O setlist estava bem distribuído ao longo dos álbuns, com uma certa predominância de “Demon Days”, o segundo disco, de 2005, com nove faixas das 28. Foi um equilibrado passeio entre clássicos, composições menos conhecidas do grande público e lançamentos mais recentes. No entanto, evidentemente, as músicas recebidas com maior entusiasmo pelo público, cantando as letras tais quais hinos de torcida, foram os grandes hits como ’19-2000′, ‘Feel Good Inc.’, ‘Dirty Harry’ e ‘Clint Eastwood’.

A performance da banda (que já não fica mais escondida como lá no início, em que a estrela realmente era o cartoon) é impecável. O apoio a Damon Albarn é garantido por Mike Smith (teclados), Karl Van Den Bossche (bateria e percussão), Jeff Wootton (guitarra solo e base), Jesse Hackett (teclados), Seye Adelekan (baixo), Femi Koleoso (bateria), Remi Kabaka Jr. (percussão). A eles ainda se junta um grupo competentíssimo de backing vocals (três mulheres e um homem).
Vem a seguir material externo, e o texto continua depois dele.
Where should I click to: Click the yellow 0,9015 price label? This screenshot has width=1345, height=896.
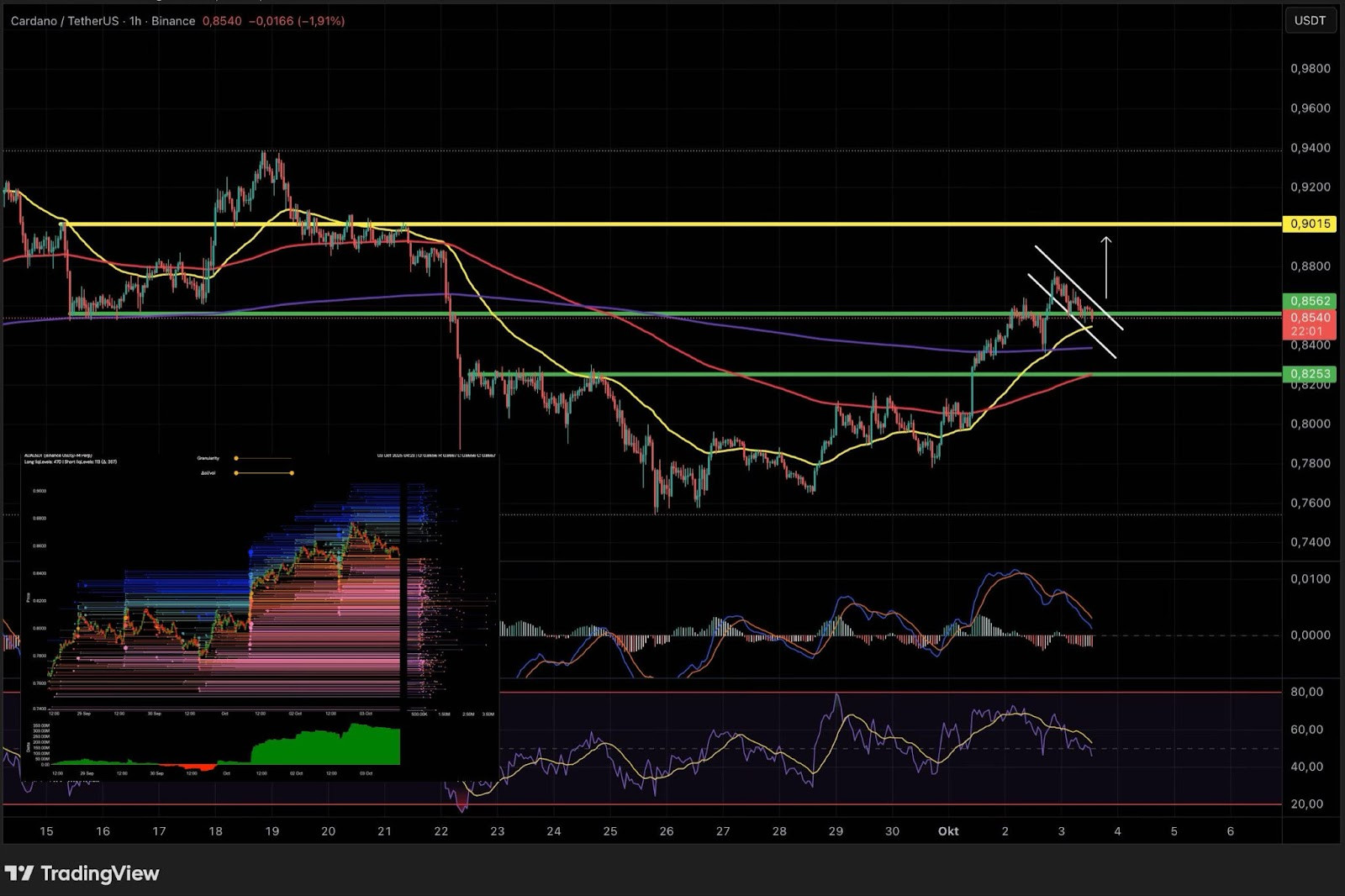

Uma delas brilha em um solo, colocada pelo vocalista à frente do palco, em ‘Kids With Guns’.

Albarn, além de colocar em cena todo o seu talento, tocando diversos instrumentos (guitarra, piano, melódica) ainda esbanja carisma, em um misto de frontman com mestre de cerimônia. Na música ‘Pirate Jet’, desceu ao pit para ter um contato bem próximo com o gargarejo.

As participações especiais, tanto no telão quanto ao vivo, foram a cereja do bolo. ‘Feel Good Inc.’ contou com a presença ao vivo de Pos, do De La Soul, que chegou ao palco na música anterior do setlist, ‘Superfast Jellyfish’. Ele ajudou a animar ainda mais a execução desse que é possivelmente o maior hit do Gorillaz.

Bootie Brown marcou presença em Dirty Harry e Stylo – que trazia outra participação especial, Bruce Willis no telão, que arrancou aplausos dos já saudosos, uma vez que o ator anunciou sua aposentadoria. Outra aparição divertida em vídeo foi Elton John em versão animada no traço de Hewlett no colab de Gorillaz com o Rocket Man e 6LACK ‘The Pink Phantom’.

Por fim, conferir o Gorillaz ao vivo é testemunhar um trabalho genial de um artista que, por mais que tenha trinta anos de estrada (se formos contar o Blur, de Gorillaz são 21) e ainda sente necessidade de trazer algo de relevante. Mesmo que seja encarado como um entretenimento excêntrico.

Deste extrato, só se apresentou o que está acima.